** TASK TO CARRY OUT **
Once you find the line containing "Task: Click the Amazon logo icon", output it and every line after it to the end of the records, exactly.

** INFORMATION PROVIDED **
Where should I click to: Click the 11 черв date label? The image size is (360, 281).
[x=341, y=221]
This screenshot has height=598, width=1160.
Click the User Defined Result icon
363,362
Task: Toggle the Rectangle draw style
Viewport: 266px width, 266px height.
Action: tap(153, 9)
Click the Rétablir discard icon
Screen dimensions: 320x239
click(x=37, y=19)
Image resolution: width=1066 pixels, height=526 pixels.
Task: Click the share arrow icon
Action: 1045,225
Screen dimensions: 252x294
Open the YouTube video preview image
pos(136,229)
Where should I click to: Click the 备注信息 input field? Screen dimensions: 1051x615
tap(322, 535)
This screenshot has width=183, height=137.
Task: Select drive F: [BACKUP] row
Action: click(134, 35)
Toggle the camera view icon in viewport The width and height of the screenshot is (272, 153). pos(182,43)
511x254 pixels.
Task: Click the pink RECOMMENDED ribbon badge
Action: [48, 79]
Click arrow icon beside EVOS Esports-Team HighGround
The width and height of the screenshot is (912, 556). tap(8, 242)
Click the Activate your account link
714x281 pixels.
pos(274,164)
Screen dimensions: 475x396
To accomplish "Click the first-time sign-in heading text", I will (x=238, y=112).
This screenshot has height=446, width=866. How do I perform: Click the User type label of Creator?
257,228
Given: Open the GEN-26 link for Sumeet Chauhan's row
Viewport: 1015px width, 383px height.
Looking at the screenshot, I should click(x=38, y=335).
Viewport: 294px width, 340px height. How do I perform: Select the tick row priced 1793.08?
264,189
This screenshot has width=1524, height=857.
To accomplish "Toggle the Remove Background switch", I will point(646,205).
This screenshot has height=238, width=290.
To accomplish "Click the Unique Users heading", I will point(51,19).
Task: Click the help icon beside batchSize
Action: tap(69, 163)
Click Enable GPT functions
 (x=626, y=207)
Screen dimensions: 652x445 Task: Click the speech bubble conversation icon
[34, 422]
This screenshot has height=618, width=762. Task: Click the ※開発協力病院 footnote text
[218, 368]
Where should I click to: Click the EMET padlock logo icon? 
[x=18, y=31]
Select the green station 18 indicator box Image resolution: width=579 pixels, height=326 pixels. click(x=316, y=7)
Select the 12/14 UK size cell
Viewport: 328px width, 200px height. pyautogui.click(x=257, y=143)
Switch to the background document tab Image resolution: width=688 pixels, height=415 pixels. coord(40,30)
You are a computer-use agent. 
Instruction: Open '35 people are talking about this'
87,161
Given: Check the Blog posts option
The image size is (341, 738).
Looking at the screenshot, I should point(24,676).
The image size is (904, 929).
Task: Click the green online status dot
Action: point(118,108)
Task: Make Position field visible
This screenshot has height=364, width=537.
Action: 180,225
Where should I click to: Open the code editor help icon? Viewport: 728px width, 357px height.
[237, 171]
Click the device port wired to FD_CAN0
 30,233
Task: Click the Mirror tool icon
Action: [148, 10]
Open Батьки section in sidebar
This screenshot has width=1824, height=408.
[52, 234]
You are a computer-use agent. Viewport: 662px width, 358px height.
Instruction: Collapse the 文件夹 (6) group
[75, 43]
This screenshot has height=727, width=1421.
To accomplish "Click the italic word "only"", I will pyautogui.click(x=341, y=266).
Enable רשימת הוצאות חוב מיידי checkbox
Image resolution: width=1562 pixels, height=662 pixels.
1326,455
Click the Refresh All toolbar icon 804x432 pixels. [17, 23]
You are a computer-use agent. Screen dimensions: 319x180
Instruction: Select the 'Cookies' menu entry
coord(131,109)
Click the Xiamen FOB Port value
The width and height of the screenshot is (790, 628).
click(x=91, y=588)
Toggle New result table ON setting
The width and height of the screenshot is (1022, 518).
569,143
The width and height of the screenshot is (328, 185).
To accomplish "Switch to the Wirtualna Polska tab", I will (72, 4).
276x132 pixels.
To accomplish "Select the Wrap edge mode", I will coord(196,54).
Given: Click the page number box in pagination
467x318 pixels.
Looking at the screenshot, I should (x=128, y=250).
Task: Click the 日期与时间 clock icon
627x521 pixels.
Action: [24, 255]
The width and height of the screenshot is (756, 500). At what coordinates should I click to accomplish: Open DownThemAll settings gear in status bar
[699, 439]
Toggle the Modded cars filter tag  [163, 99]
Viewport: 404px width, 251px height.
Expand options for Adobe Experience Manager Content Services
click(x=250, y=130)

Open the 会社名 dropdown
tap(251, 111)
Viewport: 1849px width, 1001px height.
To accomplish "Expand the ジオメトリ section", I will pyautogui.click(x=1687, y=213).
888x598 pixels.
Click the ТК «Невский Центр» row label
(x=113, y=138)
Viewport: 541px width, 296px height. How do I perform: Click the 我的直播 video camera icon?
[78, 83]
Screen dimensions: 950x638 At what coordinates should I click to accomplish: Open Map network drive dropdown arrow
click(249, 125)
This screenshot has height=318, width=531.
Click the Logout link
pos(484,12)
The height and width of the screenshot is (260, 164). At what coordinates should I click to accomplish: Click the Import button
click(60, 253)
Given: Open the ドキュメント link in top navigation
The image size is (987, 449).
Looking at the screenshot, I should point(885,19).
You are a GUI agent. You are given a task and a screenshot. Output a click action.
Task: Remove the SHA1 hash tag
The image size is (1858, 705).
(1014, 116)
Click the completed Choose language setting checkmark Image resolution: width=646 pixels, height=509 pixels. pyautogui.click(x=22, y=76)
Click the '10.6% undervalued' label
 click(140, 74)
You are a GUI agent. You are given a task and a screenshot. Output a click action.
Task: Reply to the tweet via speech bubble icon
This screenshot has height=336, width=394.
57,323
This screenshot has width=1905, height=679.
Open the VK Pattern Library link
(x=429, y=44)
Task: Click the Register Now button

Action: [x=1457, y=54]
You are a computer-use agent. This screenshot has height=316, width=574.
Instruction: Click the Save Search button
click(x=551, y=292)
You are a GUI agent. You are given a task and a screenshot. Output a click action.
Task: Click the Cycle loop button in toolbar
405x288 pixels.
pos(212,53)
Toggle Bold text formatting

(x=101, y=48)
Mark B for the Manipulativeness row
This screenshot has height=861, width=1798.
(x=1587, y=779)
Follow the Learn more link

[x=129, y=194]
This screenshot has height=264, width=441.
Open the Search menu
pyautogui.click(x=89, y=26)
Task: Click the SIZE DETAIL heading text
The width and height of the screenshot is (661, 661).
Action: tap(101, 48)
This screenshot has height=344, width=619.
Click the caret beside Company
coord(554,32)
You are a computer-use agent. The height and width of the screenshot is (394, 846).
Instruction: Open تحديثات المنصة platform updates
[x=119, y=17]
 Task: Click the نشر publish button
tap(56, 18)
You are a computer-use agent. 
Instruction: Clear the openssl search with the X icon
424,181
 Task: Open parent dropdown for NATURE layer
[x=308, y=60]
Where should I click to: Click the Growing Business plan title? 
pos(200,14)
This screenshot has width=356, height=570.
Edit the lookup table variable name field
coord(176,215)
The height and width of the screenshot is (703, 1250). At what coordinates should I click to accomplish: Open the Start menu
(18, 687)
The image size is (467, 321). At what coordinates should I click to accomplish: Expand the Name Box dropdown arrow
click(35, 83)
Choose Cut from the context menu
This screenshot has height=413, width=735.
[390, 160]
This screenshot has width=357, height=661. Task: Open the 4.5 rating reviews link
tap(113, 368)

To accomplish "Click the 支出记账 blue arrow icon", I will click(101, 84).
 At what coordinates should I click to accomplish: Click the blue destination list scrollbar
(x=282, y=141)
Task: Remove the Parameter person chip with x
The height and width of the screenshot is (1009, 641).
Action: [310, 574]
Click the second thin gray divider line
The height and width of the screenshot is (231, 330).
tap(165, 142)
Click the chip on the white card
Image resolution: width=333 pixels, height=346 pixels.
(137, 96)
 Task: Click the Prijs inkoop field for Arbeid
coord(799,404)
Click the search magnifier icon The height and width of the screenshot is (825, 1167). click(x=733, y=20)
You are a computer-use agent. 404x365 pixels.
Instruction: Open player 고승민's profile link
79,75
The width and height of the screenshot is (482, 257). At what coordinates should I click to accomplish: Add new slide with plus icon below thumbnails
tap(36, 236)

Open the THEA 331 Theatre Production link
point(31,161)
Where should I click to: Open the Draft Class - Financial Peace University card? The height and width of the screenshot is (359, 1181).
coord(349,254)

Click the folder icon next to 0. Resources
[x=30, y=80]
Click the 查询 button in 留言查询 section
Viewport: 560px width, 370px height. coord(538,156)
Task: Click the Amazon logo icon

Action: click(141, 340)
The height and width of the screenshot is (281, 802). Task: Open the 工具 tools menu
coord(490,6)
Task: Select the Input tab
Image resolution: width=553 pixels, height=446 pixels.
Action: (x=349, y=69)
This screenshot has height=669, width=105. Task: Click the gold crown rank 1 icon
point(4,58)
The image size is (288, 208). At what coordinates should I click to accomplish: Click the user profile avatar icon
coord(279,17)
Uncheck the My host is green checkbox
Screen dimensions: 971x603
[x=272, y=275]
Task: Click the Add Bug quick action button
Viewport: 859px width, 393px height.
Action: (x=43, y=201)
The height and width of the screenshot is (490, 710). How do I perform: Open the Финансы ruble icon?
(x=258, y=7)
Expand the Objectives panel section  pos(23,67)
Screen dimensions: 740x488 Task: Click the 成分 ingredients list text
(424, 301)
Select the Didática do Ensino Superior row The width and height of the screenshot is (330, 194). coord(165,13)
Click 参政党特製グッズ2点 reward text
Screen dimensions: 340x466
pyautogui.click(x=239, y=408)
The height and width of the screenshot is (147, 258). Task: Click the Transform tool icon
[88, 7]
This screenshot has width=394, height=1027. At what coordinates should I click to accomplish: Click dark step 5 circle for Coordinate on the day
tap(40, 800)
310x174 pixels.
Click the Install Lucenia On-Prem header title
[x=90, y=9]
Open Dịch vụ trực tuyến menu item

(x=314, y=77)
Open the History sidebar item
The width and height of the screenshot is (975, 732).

** RESULT OF THE EXERCISE **
Task: Click the Amazon logo icon

Action: click(141, 340)
The height and width of the screenshot is (281, 802). Task: Open the 工具 tools menu
coord(490,6)
Task: Select the Input tab
Image resolution: width=553 pixels, height=446 pixels.
Action: (x=349, y=69)
This screenshot has height=669, width=105. Task: Click the gold crown rank 1 icon
point(4,58)
The image size is (288, 208). At what coordinates should I click to accomplish: Click the user profile avatar icon
coord(279,17)
Uncheck the My host is green checkbox
Screen dimensions: 971x603
[x=272, y=275]
Task: Click the Add Bug quick action button
Viewport: 859px width, 393px height.
Action: (x=43, y=201)
The height and width of the screenshot is (490, 710). How do I perform: Open the Финансы ruble icon?
(x=258, y=7)
Expand the Objectives panel section  pos(23,67)
Screen dimensions: 740x488 Task: Click the 成分 ingredients list text
(424, 301)
Select the Didática do Ensino Superior row The width and height of the screenshot is (330, 194). coord(165,13)
Click 参政党特製グッズ2点 reward text
Screen dimensions: 340x466
pyautogui.click(x=239, y=408)
The height and width of the screenshot is (147, 258). Task: Click the Transform tool icon
[88, 7]
This screenshot has width=394, height=1027. At what coordinates should I click to accomplish: Click dark step 5 circle for Coordinate on the day
tap(40, 800)
310x174 pixels.
Click the Install Lucenia On-Prem header title
[x=90, y=9]
Open Dịch vụ trực tuyến menu item

(x=314, y=77)
Open the History sidebar item
The width and height of the screenshot is (975, 732).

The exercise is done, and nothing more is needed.